**RECORDS FOR THIS EXERCISE**
━━━━━━━━━━━━━━━━━━━━━━━━━━━━━━

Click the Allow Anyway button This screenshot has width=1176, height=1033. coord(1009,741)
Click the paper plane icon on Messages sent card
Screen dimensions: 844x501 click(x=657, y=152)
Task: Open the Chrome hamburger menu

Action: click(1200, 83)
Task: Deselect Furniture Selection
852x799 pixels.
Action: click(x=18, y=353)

━━━━━━━━━━━━━━━━━━━━━━━━━━━━━━

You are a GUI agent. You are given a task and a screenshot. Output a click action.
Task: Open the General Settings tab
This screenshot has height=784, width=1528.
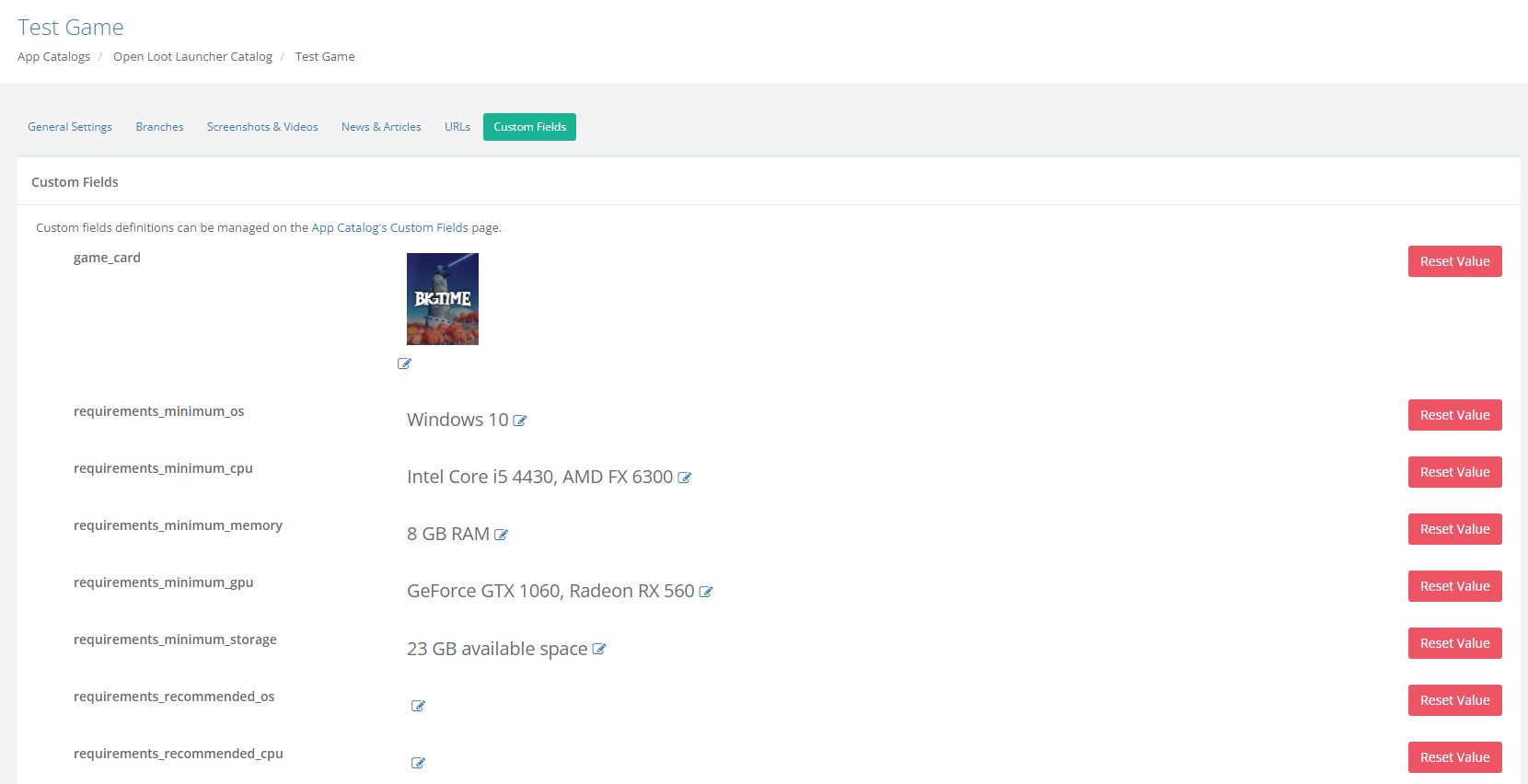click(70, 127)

━━━━━━━━━━━━━━━━━━━━━━━━━━━━━━

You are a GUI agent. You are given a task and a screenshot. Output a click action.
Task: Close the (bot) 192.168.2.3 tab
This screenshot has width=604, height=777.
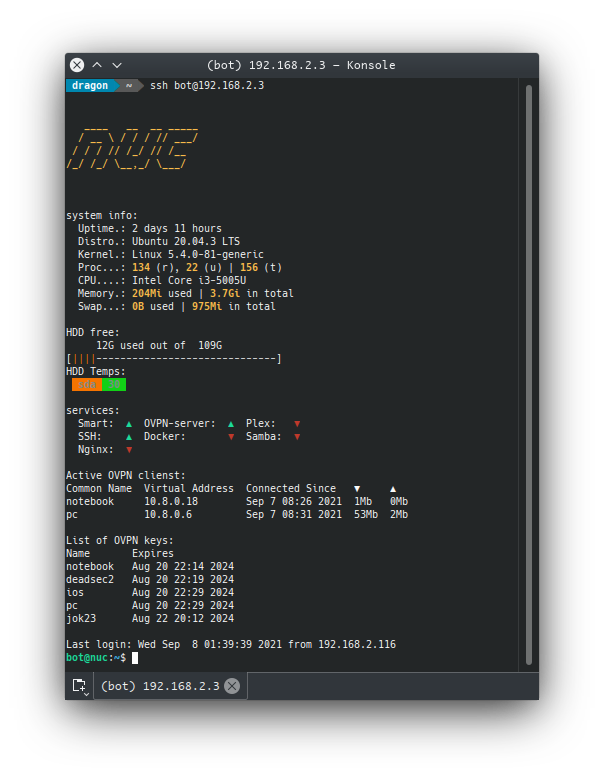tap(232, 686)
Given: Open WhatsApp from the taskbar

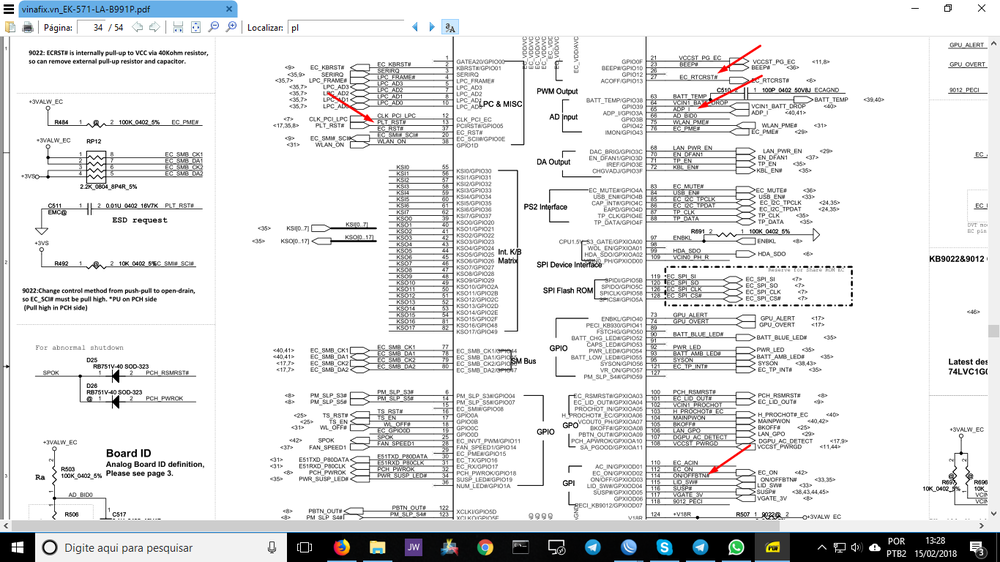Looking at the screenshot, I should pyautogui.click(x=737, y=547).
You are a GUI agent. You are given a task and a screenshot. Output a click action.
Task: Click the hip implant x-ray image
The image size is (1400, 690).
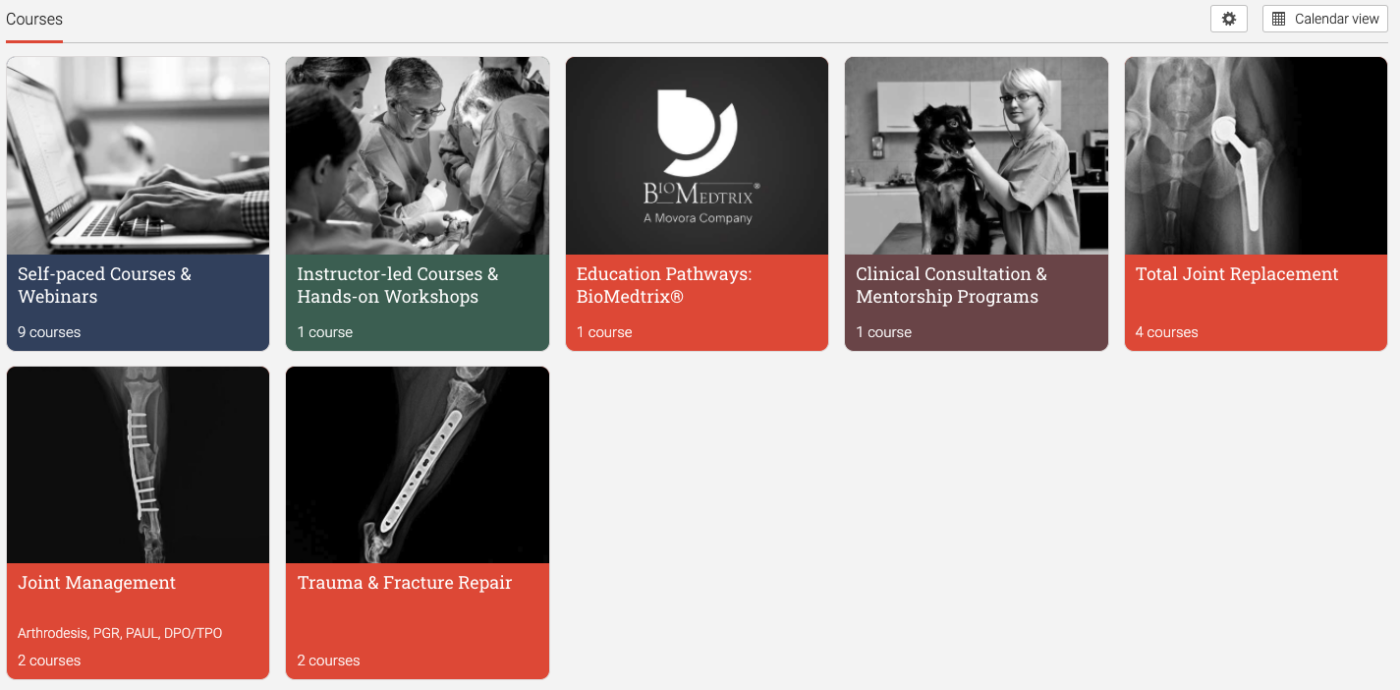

━━━━━━━━━━━━━━━━━━━━━━━━━━━━━━

The lines you return should be those above that contain the word "image", every one of them.

**SOLUTION**
Task: Click the hip implant x-ray image
The image size is (1400, 690).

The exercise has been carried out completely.